**Supplied information**

===============

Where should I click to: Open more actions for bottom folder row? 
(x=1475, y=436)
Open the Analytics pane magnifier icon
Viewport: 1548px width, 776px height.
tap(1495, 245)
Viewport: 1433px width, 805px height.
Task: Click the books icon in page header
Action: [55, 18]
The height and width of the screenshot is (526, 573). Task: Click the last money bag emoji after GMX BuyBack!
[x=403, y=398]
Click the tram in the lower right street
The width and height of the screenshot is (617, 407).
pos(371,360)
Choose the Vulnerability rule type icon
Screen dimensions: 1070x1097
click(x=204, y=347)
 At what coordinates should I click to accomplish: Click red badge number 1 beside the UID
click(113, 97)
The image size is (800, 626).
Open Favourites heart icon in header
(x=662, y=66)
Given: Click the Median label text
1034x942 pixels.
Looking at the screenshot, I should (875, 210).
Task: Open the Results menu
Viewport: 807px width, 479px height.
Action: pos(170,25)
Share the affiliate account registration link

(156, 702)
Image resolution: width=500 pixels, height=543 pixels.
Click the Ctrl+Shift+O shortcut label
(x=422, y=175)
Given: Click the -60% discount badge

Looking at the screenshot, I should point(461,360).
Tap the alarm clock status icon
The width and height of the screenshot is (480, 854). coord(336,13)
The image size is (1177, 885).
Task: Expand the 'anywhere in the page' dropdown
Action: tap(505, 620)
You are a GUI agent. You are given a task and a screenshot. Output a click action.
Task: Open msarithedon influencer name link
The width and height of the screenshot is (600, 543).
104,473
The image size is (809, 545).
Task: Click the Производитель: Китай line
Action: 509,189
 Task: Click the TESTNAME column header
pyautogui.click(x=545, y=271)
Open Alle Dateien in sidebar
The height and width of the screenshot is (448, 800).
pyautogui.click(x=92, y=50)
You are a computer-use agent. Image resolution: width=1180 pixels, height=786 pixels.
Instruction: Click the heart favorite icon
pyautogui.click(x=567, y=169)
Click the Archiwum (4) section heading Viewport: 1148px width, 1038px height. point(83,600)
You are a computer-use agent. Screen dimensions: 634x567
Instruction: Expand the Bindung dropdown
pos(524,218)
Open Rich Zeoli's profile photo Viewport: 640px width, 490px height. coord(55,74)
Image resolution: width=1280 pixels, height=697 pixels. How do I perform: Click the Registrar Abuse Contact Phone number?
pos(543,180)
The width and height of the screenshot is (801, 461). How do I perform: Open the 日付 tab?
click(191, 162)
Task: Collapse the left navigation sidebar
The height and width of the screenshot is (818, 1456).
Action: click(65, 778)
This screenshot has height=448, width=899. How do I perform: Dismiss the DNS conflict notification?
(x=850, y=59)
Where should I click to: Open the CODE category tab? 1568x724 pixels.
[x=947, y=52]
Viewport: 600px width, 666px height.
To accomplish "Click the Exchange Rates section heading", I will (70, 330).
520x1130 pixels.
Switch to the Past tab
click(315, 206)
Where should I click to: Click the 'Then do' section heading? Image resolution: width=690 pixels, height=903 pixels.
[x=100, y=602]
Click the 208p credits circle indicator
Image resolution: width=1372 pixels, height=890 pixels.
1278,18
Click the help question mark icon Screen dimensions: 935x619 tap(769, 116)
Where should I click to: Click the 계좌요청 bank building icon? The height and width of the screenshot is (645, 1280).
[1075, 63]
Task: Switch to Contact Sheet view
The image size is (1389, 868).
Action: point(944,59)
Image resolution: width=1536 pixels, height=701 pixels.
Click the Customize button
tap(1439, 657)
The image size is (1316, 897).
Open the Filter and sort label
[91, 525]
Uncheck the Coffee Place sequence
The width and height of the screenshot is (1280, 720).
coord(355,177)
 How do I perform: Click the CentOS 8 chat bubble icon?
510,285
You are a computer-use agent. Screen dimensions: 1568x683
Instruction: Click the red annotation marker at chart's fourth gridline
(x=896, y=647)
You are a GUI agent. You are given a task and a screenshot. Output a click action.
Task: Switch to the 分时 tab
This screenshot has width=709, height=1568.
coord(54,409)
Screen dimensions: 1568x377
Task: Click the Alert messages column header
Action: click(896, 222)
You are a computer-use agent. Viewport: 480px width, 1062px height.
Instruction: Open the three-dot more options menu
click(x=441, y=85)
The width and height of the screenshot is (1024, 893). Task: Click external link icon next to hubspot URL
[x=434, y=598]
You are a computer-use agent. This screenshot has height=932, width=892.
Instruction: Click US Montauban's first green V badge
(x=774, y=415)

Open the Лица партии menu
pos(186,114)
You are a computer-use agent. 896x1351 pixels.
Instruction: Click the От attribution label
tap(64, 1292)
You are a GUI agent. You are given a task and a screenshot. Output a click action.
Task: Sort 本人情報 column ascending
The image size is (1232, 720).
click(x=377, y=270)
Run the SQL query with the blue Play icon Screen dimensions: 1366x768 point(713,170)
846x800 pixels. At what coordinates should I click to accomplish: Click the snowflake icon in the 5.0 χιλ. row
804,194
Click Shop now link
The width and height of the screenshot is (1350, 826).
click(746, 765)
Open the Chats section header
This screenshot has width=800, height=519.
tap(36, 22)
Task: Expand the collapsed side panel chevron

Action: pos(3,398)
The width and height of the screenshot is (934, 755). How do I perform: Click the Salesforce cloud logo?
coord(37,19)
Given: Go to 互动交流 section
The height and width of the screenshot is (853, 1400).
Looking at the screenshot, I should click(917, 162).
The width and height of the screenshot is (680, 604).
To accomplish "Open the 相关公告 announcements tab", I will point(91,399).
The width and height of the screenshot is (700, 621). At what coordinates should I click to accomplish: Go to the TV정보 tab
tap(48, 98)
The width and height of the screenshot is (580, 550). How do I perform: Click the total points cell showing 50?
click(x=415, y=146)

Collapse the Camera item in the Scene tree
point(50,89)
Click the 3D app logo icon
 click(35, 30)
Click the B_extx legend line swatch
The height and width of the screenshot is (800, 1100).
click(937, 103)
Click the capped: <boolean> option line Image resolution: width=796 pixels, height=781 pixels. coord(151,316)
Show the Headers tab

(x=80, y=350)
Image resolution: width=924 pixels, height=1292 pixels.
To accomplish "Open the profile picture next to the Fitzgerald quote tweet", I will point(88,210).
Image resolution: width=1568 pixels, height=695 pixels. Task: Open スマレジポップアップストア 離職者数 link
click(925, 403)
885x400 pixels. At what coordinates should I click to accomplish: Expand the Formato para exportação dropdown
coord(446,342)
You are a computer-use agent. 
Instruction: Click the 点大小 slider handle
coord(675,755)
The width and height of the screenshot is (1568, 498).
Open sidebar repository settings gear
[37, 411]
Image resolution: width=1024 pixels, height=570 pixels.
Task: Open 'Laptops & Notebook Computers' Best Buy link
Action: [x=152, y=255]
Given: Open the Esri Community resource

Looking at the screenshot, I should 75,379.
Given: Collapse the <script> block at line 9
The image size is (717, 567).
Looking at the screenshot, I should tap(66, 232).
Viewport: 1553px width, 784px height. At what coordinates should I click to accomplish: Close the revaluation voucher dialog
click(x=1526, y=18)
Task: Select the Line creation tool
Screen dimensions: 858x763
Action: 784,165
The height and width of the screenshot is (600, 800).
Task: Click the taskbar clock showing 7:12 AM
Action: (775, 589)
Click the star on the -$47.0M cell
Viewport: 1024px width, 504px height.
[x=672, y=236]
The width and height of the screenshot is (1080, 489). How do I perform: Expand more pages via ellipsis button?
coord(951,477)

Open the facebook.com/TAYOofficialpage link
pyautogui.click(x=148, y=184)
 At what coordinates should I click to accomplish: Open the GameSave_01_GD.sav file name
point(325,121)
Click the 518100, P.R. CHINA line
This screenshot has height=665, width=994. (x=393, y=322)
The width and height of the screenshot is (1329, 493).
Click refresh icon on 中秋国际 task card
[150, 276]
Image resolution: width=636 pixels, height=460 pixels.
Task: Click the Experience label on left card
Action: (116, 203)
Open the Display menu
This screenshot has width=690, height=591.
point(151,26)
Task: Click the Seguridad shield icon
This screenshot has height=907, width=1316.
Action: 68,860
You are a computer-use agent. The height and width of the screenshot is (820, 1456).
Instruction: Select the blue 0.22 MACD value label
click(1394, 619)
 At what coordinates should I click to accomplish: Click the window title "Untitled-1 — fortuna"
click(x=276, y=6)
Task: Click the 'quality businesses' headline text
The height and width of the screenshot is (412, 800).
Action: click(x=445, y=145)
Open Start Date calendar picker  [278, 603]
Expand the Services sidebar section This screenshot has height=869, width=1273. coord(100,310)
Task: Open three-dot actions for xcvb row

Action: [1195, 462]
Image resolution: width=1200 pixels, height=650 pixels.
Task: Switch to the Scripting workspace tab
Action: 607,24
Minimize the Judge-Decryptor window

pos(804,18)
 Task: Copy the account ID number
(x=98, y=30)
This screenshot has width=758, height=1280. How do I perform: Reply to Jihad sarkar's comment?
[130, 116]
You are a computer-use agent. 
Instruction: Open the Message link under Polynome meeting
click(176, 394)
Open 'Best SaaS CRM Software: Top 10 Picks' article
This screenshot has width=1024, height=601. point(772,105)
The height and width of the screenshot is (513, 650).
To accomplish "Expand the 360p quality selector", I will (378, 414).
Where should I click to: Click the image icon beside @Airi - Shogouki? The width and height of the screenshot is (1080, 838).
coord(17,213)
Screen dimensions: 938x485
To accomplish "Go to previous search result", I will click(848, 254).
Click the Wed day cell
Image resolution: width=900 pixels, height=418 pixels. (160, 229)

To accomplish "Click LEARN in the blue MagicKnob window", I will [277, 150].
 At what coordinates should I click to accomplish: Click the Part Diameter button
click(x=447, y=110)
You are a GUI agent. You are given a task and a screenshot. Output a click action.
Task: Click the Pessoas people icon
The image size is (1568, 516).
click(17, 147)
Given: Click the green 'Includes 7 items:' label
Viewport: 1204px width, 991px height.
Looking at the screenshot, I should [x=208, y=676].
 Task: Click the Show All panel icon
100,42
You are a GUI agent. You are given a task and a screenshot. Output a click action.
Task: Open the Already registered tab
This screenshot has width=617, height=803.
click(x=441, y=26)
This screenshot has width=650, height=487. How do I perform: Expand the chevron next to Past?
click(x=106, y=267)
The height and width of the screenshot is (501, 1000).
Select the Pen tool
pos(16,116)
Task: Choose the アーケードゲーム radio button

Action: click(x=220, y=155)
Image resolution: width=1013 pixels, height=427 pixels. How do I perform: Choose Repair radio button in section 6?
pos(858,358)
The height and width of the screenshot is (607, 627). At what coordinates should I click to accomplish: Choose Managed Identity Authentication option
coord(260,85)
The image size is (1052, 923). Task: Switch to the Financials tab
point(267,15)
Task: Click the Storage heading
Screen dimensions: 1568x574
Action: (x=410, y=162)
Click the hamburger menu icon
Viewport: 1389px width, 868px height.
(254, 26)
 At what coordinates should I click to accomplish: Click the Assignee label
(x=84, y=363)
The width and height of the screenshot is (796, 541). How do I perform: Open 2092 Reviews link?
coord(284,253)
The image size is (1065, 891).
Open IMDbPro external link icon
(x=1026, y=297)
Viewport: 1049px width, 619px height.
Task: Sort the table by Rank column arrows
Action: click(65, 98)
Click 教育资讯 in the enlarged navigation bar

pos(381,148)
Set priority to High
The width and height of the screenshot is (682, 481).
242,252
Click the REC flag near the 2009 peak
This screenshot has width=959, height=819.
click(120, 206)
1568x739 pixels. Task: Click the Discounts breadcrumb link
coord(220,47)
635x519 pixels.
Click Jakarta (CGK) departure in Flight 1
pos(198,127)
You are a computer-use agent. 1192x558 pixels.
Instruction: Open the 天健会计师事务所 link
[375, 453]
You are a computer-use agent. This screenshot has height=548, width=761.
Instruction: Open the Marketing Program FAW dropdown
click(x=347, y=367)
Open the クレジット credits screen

===============

**Task**
Within the listing above, locate the line containing "This screenshot has height=907, width=1316." and the line containing "Open Start Date". Reproduce those two lines and all lines between them exactly, with nothing added.

**Answer**
This screenshot has height=907, width=1316.
Action: 68,860
You are a computer-use agent. The height and width of the screenshot is (820, 1456).
Instruction: Select the blue 0.22 MACD value label
click(1394, 619)
 At what coordinates should I click to accomplish: Click the window title "Untitled-1 — fortuna"
click(x=276, y=6)
Task: Click the 'quality businesses' headline text
The height and width of the screenshot is (412, 800).
Action: click(x=445, y=145)
Open Start Date calendar picker  [278, 603]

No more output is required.